**What to produce**
List each line in the records below that contains the word "Open". Case matters.

**Records provided**
* BEGIN *

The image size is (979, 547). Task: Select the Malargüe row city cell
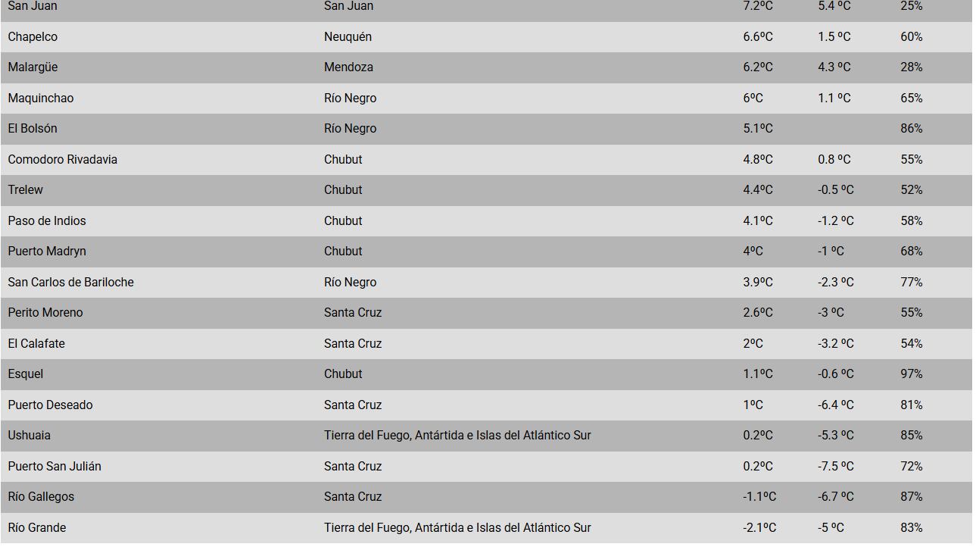click(33, 67)
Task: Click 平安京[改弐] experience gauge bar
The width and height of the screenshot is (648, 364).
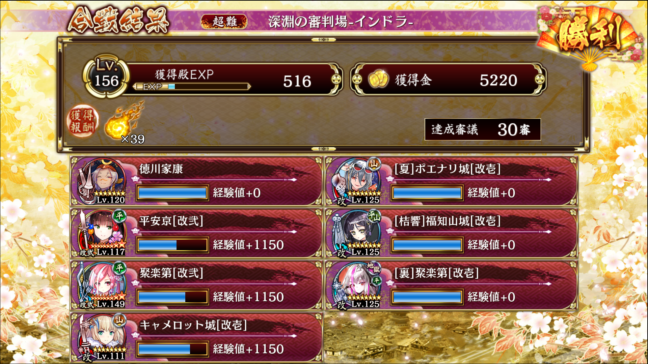Action: point(172,245)
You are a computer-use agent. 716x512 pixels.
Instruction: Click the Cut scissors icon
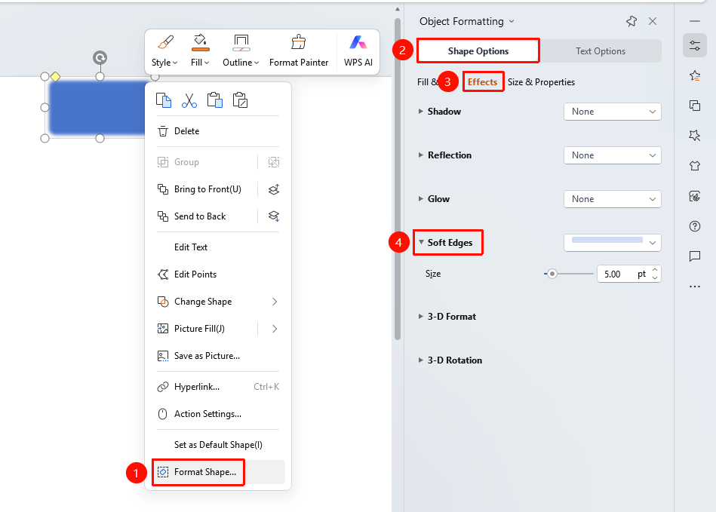tap(189, 100)
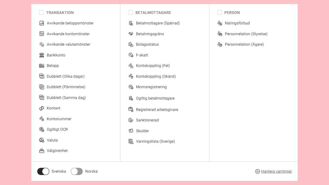Click the Betalningsgräns handshake icon
The width and height of the screenshot is (329, 185).
click(131, 34)
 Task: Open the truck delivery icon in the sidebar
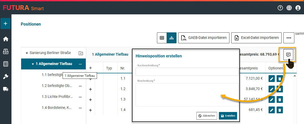click(x=5, y=89)
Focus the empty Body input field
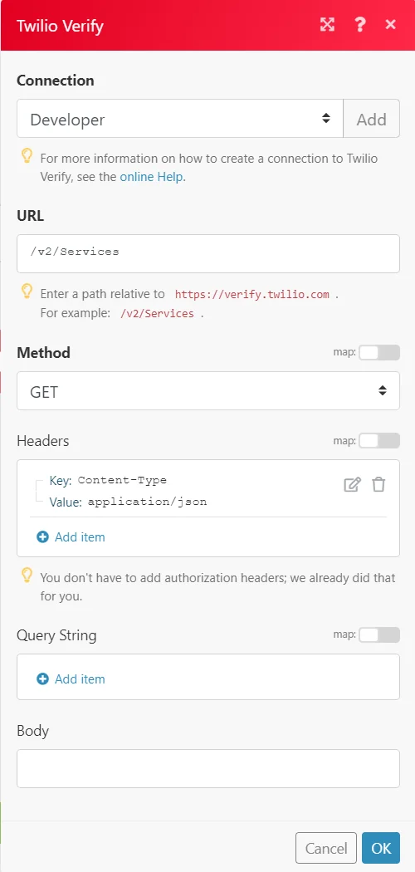 208,768
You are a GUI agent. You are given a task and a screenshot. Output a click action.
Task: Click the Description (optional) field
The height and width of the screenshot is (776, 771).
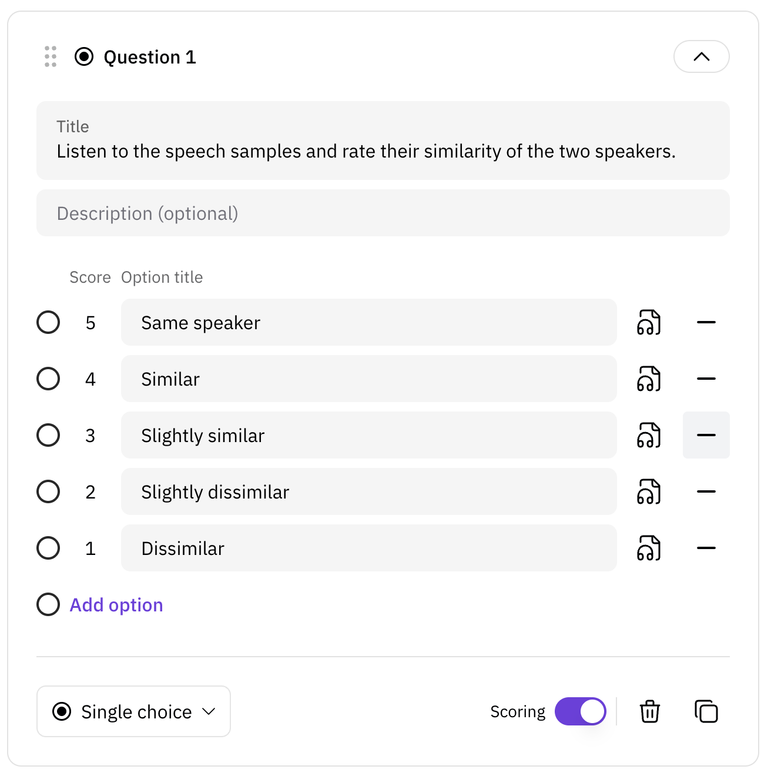(x=383, y=213)
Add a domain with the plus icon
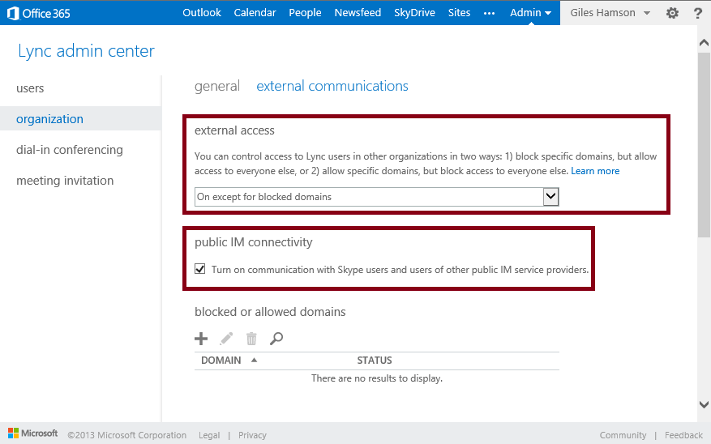This screenshot has height=444, width=711. pyautogui.click(x=201, y=339)
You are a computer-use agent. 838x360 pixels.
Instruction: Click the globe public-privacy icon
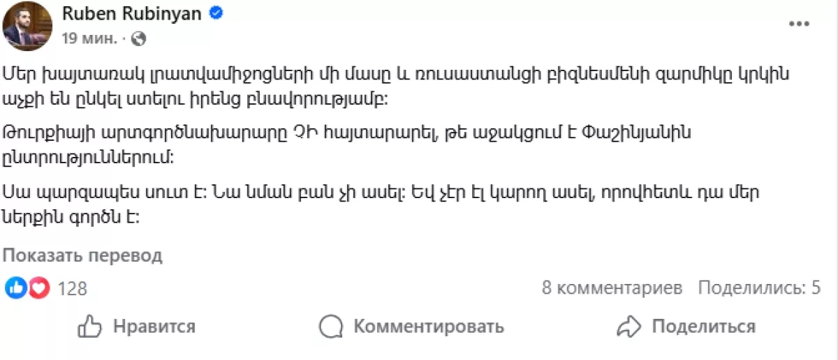(139, 38)
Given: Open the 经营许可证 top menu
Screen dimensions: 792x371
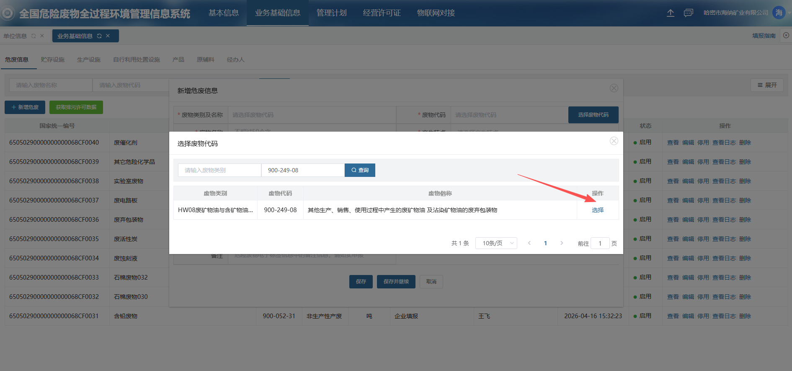Looking at the screenshot, I should point(382,13).
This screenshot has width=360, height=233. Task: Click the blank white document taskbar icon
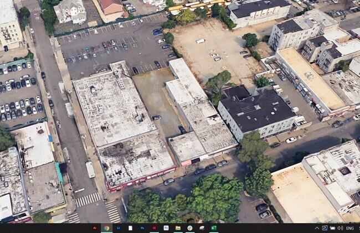[x=131, y=228]
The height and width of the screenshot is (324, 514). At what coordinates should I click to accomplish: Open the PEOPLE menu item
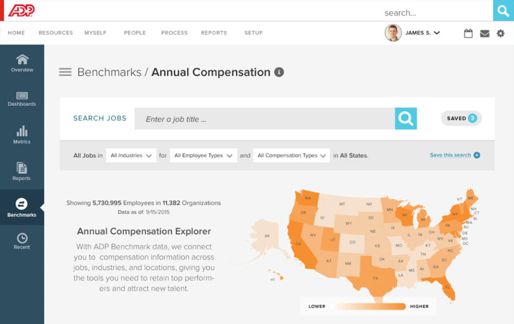135,33
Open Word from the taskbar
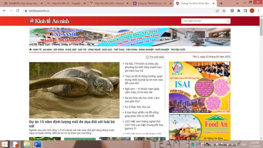Screen dimensions: 263x148 [x=37, y=144]
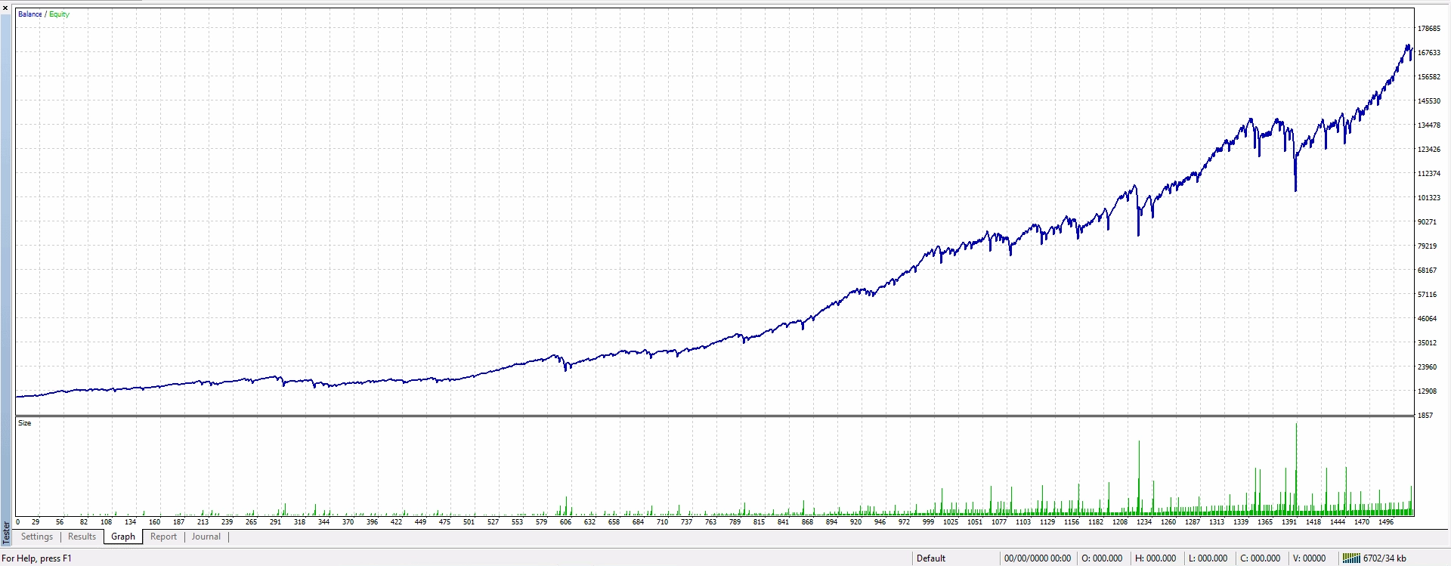Click the 1234 mark on the trade axis
The image size is (1451, 566).
[1144, 522]

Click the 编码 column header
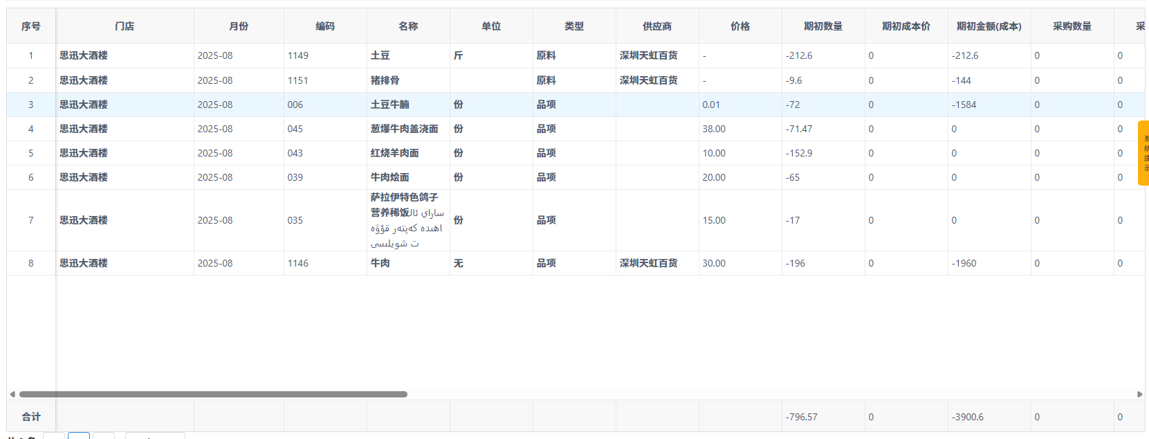coord(325,26)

* END *

**Solution to the problem**
 Task: Open the truck delivery icon in the sidebar
Given: Open the 经营许可证 top menu
The height and width of the screenshot is (324, 514). At what coordinates should I click to accomplish: Open the PEOPLE menu item
Open Word from the taskbar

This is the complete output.